Dans cette veine, l’intervention de Stef Kranendiik, président du conseil de surveillance de la société Desso, fabricant européen de moquettes et de gazon artificiel, a fait sensation au sommet de Davos. Cette entreprise a décidé dès 2008 de devenir une entreprise « Cradle- to-Cradle », adoptant et mettant en œuvre les principes de l’économie circulaire. Résultats des courses ? La part de marché des moquettes en dalles est passée de 15% en 2007  à 23 % en 2012 et des marges bénéficiaires de (EBIT) de 1 à 9% ; la moitié de ce bénéfice étant imputable à la mise en œuvre des principes C2C (Cradle-to-Cradle). 

En passant de l’économie linéaire à l’économie circulaire, l'industrie européenne pourrait économiser jusqu’à 630 milliards de dollars par an

L’an passé, le rapport « Arguments en faveur d'une transition accélérée » rédigé par la Fondation Ellen MacArthur en partenariat avec McKinsey and Company, présenté à Davos, démontrait que l’industrie européenne pourrait économiser jusqu’à 630 milliards de dollars par an en passant de l’économie linéaire à l’économie circulaire. Cette année, la même fondation s’est penchée sur « Les opportunités pour le secteur des biens de consommation » ; le quotidien La tribune a relevé dans ce nouveau rapport que « pour les biens de consommation courante, qui mobilisent 35 % des matières premières consommées, 60 % des dépenses de consommation des ménages et 90 % de la production agricole, l'économie pourrait atteindre jusqu'à 700 milliards de dollars sur les matériaux ». Le rapport pointe plusieurs bénéfices « secondaires » en termes d'innovation, de préservation des terres agricoles, ou encore de création d'emplois locaux peu ou pas qualifiés.

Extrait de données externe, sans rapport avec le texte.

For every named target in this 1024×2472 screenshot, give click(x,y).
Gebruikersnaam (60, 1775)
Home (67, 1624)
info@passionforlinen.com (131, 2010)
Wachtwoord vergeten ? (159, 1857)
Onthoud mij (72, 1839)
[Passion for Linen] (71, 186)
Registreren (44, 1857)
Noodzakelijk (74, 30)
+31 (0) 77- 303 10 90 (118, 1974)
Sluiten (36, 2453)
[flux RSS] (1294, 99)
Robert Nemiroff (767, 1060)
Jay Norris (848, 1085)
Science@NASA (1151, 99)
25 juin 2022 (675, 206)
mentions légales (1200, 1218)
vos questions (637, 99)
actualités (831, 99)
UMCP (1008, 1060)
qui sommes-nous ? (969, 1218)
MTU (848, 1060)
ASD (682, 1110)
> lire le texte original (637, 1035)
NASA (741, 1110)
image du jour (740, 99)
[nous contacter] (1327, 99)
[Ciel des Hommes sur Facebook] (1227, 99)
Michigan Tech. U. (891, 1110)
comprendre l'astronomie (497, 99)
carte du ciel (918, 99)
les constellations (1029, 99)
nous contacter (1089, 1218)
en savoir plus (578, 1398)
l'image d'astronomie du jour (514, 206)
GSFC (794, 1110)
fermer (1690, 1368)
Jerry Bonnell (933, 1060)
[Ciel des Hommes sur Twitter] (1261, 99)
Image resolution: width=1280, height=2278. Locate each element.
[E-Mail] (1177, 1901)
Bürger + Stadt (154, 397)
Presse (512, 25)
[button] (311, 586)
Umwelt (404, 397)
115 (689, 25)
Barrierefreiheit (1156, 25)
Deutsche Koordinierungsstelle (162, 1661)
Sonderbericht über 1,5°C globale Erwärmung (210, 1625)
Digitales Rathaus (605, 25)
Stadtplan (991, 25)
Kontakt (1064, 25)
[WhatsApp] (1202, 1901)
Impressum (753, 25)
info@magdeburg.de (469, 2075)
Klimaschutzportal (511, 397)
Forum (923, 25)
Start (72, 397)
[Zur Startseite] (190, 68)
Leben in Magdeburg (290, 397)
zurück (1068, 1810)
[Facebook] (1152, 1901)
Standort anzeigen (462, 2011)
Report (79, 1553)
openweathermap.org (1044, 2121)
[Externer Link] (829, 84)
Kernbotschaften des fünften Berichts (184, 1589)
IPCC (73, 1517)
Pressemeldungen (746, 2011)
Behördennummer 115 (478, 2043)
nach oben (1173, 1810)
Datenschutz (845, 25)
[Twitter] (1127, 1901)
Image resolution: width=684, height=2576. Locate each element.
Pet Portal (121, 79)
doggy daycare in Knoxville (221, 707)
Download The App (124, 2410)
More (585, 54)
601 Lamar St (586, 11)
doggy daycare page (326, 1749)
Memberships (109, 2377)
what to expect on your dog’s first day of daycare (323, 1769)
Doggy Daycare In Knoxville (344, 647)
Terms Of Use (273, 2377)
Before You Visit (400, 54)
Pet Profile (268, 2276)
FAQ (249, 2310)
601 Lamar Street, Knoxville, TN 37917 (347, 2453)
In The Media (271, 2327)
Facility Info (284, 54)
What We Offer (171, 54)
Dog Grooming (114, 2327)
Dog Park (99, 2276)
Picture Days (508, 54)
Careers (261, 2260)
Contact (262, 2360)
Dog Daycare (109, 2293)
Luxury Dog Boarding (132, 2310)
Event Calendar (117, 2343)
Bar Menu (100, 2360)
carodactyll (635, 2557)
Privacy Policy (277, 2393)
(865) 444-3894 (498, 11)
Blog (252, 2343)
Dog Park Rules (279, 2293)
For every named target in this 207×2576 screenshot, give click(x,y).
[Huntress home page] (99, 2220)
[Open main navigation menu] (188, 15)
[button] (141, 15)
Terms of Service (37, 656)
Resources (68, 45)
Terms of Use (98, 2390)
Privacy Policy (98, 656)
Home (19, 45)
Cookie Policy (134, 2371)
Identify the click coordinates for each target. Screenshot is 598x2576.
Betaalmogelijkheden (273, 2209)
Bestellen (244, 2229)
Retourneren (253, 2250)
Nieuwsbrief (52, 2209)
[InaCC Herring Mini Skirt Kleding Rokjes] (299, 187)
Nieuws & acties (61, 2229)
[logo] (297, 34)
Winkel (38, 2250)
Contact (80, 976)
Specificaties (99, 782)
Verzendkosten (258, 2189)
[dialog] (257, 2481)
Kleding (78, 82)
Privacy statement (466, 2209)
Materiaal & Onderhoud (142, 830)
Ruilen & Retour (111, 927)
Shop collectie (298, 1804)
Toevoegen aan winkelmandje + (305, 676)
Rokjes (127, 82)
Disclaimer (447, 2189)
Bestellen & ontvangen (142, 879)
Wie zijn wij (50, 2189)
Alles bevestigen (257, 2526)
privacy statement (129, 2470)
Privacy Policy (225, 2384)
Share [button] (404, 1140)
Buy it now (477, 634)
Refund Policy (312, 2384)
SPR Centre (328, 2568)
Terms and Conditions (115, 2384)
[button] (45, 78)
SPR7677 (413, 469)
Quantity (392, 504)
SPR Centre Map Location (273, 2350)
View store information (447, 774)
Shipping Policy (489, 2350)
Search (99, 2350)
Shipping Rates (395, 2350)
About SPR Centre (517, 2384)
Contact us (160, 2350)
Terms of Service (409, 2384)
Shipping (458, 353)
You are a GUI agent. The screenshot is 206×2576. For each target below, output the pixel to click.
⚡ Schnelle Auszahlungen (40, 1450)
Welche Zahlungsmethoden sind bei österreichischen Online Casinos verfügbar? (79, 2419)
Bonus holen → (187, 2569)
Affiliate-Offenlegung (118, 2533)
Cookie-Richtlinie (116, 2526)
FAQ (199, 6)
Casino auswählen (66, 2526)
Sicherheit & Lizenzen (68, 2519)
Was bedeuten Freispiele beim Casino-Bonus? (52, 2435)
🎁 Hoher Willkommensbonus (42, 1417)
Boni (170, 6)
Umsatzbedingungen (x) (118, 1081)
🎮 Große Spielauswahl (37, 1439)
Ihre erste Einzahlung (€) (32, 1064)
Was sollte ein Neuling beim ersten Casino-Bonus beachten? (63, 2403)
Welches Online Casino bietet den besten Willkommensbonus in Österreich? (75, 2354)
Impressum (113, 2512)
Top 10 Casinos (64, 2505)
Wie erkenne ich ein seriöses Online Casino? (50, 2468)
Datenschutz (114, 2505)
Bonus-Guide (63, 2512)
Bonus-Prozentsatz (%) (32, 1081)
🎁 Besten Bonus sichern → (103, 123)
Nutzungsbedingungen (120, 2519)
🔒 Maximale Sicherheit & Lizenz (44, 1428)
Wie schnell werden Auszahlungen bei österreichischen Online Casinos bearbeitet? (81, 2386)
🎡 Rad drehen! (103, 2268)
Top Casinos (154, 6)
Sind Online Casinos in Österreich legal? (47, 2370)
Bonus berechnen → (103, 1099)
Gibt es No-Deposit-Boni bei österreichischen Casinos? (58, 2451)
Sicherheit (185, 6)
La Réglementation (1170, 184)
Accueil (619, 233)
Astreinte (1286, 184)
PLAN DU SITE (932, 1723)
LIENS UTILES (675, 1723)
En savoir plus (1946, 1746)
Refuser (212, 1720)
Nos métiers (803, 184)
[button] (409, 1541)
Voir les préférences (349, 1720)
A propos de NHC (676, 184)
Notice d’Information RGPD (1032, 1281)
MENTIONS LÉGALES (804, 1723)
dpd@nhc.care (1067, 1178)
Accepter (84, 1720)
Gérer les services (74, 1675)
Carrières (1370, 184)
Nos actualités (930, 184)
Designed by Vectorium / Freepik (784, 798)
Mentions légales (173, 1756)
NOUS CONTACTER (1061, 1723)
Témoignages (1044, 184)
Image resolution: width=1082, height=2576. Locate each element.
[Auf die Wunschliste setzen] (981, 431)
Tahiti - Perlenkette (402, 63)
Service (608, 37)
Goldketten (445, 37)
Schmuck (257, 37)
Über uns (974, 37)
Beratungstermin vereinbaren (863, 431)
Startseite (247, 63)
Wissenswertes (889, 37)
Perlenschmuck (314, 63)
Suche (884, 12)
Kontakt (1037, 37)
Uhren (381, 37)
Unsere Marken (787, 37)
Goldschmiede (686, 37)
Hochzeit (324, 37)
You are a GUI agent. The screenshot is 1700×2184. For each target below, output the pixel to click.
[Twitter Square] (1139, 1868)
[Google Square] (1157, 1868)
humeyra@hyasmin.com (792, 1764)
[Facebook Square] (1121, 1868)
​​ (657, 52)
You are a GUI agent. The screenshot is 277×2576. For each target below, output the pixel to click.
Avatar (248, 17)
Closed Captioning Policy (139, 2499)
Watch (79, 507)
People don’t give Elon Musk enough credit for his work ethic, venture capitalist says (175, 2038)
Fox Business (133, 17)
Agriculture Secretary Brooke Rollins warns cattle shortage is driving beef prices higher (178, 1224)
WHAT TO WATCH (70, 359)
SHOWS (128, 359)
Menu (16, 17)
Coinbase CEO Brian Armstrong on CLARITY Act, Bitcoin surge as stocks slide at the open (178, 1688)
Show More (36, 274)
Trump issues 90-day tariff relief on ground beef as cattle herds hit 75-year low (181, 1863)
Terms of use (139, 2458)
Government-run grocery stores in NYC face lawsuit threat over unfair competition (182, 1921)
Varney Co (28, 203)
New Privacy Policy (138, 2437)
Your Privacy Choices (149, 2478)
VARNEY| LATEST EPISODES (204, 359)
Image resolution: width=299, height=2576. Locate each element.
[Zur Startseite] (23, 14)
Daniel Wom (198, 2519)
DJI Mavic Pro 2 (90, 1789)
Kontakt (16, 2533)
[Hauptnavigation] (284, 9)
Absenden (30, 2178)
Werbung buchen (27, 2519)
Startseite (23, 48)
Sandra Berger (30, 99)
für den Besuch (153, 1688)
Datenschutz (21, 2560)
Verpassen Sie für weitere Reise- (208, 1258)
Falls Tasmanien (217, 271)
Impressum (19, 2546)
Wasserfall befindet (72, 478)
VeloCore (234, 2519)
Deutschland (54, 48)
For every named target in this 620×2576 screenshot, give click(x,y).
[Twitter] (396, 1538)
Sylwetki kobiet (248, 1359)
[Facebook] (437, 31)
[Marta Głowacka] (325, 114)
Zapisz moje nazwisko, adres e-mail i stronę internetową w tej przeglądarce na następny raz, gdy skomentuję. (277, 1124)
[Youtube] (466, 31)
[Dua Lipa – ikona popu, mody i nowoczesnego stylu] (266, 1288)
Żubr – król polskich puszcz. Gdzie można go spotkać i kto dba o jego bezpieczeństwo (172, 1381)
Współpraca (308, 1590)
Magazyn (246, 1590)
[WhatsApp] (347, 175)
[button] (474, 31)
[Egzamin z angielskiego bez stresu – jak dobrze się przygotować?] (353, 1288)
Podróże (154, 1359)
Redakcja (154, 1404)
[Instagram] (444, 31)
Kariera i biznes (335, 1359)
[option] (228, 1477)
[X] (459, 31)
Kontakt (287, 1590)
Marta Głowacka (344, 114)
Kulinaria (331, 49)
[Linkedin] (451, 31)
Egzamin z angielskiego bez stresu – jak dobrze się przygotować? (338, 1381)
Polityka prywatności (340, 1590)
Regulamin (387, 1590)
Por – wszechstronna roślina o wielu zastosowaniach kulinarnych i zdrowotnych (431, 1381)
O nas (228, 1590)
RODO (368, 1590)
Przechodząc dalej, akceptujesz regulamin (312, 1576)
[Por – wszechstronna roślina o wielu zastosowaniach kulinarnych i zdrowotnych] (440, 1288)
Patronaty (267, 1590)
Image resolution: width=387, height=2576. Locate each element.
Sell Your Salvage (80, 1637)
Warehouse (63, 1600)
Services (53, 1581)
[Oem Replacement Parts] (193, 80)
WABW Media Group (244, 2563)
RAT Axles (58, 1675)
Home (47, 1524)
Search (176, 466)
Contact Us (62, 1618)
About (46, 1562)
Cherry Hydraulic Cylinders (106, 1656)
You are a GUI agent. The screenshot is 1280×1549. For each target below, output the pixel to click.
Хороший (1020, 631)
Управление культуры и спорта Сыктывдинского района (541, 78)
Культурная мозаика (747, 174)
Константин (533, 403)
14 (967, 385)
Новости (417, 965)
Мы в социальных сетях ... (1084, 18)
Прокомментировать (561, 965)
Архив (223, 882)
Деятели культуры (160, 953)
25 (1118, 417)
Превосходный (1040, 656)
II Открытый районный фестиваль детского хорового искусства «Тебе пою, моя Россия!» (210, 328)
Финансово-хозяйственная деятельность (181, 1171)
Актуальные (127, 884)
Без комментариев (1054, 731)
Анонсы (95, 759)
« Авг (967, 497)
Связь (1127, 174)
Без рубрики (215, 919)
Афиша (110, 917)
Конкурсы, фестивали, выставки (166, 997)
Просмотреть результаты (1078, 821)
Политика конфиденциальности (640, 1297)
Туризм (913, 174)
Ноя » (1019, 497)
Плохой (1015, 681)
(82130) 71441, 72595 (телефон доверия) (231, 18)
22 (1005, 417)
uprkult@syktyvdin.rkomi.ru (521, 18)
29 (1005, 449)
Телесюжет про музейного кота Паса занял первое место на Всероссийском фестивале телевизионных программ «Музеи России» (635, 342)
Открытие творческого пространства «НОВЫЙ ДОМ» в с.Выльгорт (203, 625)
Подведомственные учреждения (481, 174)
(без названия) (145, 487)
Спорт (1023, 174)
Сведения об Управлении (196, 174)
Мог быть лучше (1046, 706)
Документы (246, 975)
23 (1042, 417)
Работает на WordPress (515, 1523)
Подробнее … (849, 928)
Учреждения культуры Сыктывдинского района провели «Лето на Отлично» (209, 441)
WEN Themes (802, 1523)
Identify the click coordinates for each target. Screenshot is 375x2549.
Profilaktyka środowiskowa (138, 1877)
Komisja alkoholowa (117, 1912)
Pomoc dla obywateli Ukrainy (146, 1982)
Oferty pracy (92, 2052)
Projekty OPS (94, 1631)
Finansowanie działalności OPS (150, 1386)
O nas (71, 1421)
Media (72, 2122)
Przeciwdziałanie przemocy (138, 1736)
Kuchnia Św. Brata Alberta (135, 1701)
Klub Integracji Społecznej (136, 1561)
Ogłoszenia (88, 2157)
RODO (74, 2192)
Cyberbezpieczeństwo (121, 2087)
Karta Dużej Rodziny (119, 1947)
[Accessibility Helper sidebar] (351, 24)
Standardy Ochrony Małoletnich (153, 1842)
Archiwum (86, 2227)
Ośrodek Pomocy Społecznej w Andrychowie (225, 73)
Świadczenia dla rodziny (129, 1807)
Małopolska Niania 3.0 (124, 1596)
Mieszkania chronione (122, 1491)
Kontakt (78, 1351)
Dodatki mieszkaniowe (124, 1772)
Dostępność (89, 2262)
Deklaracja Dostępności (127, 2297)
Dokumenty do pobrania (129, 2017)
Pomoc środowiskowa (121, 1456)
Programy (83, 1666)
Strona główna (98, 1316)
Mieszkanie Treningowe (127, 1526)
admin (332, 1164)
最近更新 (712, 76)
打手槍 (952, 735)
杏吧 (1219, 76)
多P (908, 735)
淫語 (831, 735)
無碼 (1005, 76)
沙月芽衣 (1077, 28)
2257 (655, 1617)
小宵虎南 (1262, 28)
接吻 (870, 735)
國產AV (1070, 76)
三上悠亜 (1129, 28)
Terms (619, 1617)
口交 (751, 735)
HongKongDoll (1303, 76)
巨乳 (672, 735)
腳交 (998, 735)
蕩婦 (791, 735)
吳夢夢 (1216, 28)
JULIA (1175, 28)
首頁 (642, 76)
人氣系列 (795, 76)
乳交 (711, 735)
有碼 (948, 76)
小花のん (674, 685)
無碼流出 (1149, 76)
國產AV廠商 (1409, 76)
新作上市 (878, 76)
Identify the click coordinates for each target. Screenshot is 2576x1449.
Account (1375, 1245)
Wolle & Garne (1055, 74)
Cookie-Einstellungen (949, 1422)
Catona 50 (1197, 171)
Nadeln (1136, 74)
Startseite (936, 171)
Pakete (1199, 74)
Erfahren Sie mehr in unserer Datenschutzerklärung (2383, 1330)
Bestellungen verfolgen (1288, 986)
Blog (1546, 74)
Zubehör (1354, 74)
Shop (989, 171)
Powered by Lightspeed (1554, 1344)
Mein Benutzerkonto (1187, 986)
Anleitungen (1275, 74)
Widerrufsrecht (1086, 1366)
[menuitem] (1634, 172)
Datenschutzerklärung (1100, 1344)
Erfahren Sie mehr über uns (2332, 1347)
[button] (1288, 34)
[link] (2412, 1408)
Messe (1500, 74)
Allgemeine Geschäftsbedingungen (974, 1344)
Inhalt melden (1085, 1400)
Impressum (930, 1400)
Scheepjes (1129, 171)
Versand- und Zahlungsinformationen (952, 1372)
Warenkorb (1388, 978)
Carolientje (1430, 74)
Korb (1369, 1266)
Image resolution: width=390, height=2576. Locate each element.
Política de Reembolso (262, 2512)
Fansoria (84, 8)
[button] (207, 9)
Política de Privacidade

La relocalisation des échanges induite par l’économie circulaire est créatrice de valeur pour l’ensemble des acteurs économiques impliqués ; elle s’inscrit dans une boucle vertueuse de préservation de l’environnement par la réduction de l’empreinte écologique et encourage la responsabilité sociale d’une entreprise plus consciente de son importance au sein de son écosystème. Ainsi, l’économie circulaire est une composante à part entière et surtout très opérationnelle de la RSE puisque sa mise en œuvre s’appuie sur les trois piliers du développement durable (essor économique corrélé à la préservation de l’environnement et de l’équité sociale) tant dans la conception, la production, la distribution et le recyclage des produits que dans ses interactions avec les parties prenantes. 

La responsabilité sociétale comme une source de performance durable

Bien évidemment,  s’engager dans la voie de l’économie circulaire et son pendant, l’économie de fonctionnalités, n’est pas une décision facile à prendre, Stef Kranendiik reconnait que « cela a été dur à mettre en place, que cela requiert une vision à long-terme ; mais l’équipe de direction était convaincu que c’était le seul moyen de sortir du modèle linéaire – extraire, produire et jeter- et tout simplement de s’en sortir ».

L’exemple de Desso d’une RSE très opérationnelle et les chiffres proposés par la fondation Ellen MacArthur sont autant d’encouragements à considérer la responsabilité sociétale comme une source de performance durable au-delà des postures opportunistes et de leur discours verdissant.